◆ **Study text**:
- - - - -

Dionne began her career with NASA/KSC in 1986 as a Summer High School Apprenticeship Research Program student. Upon graduating from high school in 1987, she enrolled at Spelman College in Atlanta, Georgia as a WISE scholar (Women in Science and Engineering) where she majored in Chemistry. Beginning in 1988, Dionne completed three summer internships with NASA/KSC and in 1991 became a permanent NASA employee. In 1994, Dionne earned a Master’s degree in Engineering Management from the University of Central Florida.

Dionne is a native Floridian and she currently resides in Daytona Beach, Florida with her husband Brian and their twin boys, Jared and Javan.

- - - - -

◆ **Given data**:
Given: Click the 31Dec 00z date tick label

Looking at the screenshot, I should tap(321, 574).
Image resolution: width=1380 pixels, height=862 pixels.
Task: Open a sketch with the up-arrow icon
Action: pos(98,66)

- - - - -

◆ **Assigned task 1**:
List every year mentioned in the biography of Dionne.
◆ **Assigned task 2**:
Copy the part of the biography of Dionne that opens with the words "Dionne began her" and closes with "of Central Florida.".
◆ **Assigned task 3**:
According to the biography of Dionne, what degree did she earn in 1994, and from which school?

◆ **Exercise result 1**:
1986, 1987, 1988, 1991, 1994

◆ **Exercise result 2**:
Dionne began her career with NASA/KSC in 1986 as a Summer High School Apprenticeship Research Program student. Upon graduating from high school in 1987, she enrolled at Spelman College in Atlanta, Georgia as a WISE scholar (Women in Science and Engineering) where she majored in Chemistry. Beginning in 1988, Dionne completed three summer internships with NASA/KSC and in 1991 became a permanent NASA employee. In 1994, Dionne earned a Master’s degree in Engineering Management from the University of Central Florida.

◆ **Exercise result 3**:
A Master's degree in Engineering Management from the University of Central Florida.